Brief:
What is needed is the number of lines below that contain the string "settings", with no other text.

Record extracts:

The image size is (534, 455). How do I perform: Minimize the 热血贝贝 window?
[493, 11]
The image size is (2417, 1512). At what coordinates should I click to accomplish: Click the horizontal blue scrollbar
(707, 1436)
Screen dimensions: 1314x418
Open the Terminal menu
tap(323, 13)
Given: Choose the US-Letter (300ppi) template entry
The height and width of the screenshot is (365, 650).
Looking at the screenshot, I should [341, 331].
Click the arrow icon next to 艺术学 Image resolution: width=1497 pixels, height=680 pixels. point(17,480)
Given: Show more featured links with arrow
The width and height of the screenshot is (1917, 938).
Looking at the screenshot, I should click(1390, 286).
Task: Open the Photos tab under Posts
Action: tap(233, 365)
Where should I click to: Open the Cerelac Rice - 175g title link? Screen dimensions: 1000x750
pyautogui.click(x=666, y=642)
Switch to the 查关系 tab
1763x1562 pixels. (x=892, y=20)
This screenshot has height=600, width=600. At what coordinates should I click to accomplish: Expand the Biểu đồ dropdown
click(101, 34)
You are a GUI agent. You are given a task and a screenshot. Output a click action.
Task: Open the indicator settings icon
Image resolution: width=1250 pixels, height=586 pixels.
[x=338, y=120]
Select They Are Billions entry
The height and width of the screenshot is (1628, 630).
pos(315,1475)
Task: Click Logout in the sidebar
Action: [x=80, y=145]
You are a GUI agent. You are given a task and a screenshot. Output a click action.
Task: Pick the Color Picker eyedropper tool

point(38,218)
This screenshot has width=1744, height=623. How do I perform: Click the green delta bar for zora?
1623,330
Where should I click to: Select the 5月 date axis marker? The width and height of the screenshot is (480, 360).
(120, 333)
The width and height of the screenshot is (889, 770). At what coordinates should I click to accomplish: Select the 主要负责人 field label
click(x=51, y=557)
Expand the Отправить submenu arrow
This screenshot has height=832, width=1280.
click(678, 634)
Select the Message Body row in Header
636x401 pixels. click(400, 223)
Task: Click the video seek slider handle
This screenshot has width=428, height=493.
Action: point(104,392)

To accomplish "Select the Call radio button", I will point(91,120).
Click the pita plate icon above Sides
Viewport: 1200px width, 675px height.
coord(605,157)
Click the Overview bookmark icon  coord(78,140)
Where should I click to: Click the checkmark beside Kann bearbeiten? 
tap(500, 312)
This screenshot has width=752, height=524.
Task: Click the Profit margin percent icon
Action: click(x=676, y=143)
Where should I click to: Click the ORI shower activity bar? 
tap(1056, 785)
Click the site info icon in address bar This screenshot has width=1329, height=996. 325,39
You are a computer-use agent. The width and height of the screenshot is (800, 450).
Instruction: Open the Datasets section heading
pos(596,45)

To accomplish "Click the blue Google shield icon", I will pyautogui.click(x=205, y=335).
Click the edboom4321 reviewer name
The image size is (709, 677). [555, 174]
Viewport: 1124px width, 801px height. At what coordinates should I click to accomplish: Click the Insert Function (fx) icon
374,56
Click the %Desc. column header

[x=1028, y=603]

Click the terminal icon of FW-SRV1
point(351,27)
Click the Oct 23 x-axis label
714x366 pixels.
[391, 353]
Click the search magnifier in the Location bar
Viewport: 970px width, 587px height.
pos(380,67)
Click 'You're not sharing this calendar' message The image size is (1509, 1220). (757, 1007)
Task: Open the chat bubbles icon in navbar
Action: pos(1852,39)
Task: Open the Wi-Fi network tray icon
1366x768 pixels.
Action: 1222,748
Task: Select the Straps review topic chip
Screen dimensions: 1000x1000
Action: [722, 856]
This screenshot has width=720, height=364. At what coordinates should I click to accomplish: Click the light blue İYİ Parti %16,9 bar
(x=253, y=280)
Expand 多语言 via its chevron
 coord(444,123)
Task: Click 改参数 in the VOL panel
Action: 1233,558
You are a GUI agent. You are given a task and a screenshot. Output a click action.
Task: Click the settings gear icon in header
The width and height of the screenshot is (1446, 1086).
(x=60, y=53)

Response to the exercise:
2